Destaca-se a necessidade de se fazer o resguardo dessas memórias. Por esse motivo a mais valia é dada aos próprios familiares e amigos, que são fontes inesgotáveis de ideias,inclusive utilizando seus corpos como suporte para o resguardo dessas memórias. São variadas as tatuagens com desenhos diversos, algumas frases de efeito, partes de música, ou o nome do ente. Além de servir de suporte, o corpo também serve como bandeira de luta contra o apagamento dessa figura. Muitas mães, familiares e amigos também produzem poemas, músicas, artes em forma de costuras e bordados, as linhas e pontos ganham um novo significado.

Em meio a tudo isso, os grafites tem aparecido como uma forma de homenagem. Sem reduzir as pessoas para um único momento, mas para ressignificar aquele local, aquele espaço, aquele território, dando uma vaga ideia de quem era aquela pessoa tão querida. Para as famílias contempladas com grafites , essas produções têm um significado especial. Pois, sabem que aqueles “corpos caídos no chão” tem uma história que precisa ser contada. Esses locais também se tornam “lugares de memórias”, criando o sentimento de continuidade.
A ideia é utilizar essas produções móveis ou não para somar na luta por justiça afetiva. Entendendo que esses “espaços apropriados” são resgates de sociedades memoriais que estavam mantidas no profundo sono do esquecimento. Não podemos ignorar que outras mães e familiares produziram vários memoriais como livros, camisas com fotos e fizeram diversos debates em espaços públicos. Esse passado vivido tem como pedra angular as memórias. Sem elas, as histórias só serviriam de representações do passado.
Ademais, é importante assinalar que a luta para dar certo precisa ser coletiva. A lógica do Estado é a dominação dos espaços e a grande vantagem é a capacidade e “possibilidades de colocar distâncias físicas entre as coisas e pessoas que incomodam”. Nesse sentido, hoje utilizamos esses pretéritos para ocupar as ruas e praças com nossos corpos, nossas bandeiras, nossos poemas, nossas músicas homenageando todos os que foram mortos ou desaparecidos pelo Estado.

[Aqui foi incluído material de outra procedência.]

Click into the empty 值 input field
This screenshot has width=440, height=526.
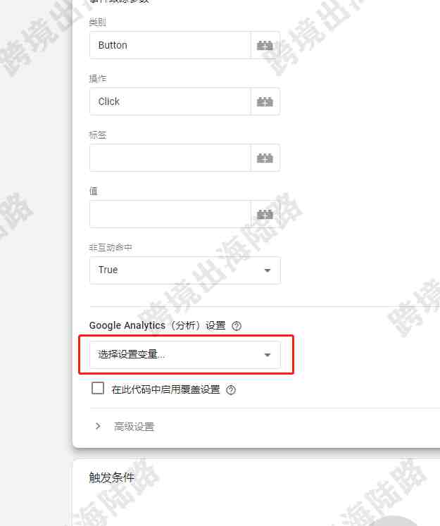click(x=170, y=214)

Familiares de vítimas do Estado podem construir um arquivo ou dossiê com os acúmulos de documentos, testemunhos, objetos, imagens e assim materializar um memorial a qualquer momento em lugares visíveis a outras pessoas. Sobretudo nas ruas. Mesmo que o Estado adote a cultura do apagamento, com discurso que todos somos iguais e que vivemos num país democrático. Sempre soubemos que a democracia nunca foi para a população preta, pobre, favelada e periférica.
A pedagogia reconstrutiva advinda das dores das mães denotam que esses lugares de memória podem e devem ser funcional, simbólica e materializada de alguma forma. Seja através de desenhos artísticos em paredes, no corpo, em tecidos ou em forma oral e escrita. Ocupando as ruas com os saberes orgânicos do povo, fazendo das ruas nosso palco e nossos museus a céu aberto. Afinal, já passou da hora de entendermos que foram as mãos calejadas do nosso povo que construíram esse estado. Essas construções ainda estão com vestígios de um passado recente. Precisamos começar a entendermos o que os olhos não querem enxergar.

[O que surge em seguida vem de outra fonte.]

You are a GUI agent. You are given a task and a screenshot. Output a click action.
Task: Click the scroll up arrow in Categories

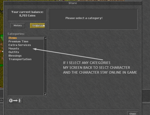(45, 38)
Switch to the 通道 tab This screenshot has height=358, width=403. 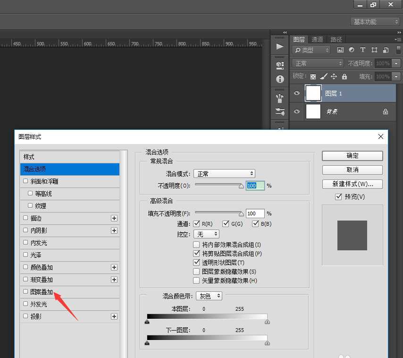click(x=317, y=39)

Para materializar este processo trazemos uma vídeo poesia construída pela jovem Samira J.de Carvalho, que era amiga de Fernando Ambrósio jovem assassinado pelo Bope em Japeri no bairro de São Jorge no dia 23/10/2017, que ao construir essa poesia afirma que passados 4 anos desse assassinato, sua memória viverá nos e pelos amigos e familiares. Também trazemos duas imagens: uma de seu irmão Felipe Ambrósio e a outra de sua prima Paloma Maia, onde ambos tatuam em seus braços uma mensagem eternizada para ele.

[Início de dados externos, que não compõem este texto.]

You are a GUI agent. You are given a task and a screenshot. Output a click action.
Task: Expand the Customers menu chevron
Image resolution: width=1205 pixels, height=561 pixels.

O Estado tenta nos apagar, mas estamos produzindo conhecimento/epistemologias e memórias cotidianamente como resistência. Este texto com toda materialidade é uma homenagem a Fernando Ambrósio, amigos e familiares. Baixada Resiste!
Bourdier. Pierre – “Efeito de lugar” -Espaço físico, espaço social, espaço físico apropriado” publicado em La misère du monde em 1991 (em português em 1997)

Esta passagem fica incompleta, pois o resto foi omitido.